■ Problem to work on: The required lines are those that contain "header"; pull them out of the data and copy them.

*** Available data Section Begins ***

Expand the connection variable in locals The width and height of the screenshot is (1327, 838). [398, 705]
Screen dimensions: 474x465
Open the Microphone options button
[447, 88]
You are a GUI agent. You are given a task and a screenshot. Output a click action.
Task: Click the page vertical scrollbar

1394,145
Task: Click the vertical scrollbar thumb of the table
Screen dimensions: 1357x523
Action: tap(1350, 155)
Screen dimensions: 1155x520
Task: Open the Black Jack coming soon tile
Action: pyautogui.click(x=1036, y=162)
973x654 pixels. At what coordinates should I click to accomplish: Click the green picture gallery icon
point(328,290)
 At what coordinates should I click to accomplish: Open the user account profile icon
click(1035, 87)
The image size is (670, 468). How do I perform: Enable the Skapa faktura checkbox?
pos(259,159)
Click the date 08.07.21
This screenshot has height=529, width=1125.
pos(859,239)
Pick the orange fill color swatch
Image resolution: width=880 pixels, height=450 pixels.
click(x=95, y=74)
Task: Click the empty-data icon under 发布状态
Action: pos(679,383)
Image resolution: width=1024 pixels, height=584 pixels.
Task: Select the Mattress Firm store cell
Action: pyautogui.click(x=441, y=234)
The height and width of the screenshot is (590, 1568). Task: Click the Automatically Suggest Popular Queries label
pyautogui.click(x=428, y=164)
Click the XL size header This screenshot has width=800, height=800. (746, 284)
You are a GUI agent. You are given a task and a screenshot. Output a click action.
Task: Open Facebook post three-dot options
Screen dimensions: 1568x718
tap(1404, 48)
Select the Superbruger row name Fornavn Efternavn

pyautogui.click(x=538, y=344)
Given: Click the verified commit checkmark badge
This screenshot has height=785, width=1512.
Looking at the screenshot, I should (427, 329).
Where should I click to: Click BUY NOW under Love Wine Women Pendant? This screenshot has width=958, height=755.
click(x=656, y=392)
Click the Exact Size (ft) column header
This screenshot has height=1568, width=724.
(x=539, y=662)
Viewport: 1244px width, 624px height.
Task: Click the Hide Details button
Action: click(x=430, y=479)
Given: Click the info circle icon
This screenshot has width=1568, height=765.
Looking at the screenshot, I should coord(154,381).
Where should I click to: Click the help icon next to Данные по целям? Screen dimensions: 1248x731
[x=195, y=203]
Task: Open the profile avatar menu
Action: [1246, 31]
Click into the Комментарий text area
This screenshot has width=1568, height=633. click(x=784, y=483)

*** Available data Section Ends ***

■ Response to this exercise:
Click the XL size header This screenshot has width=800, height=800. (746, 284)
Click the Exact Size (ft) column header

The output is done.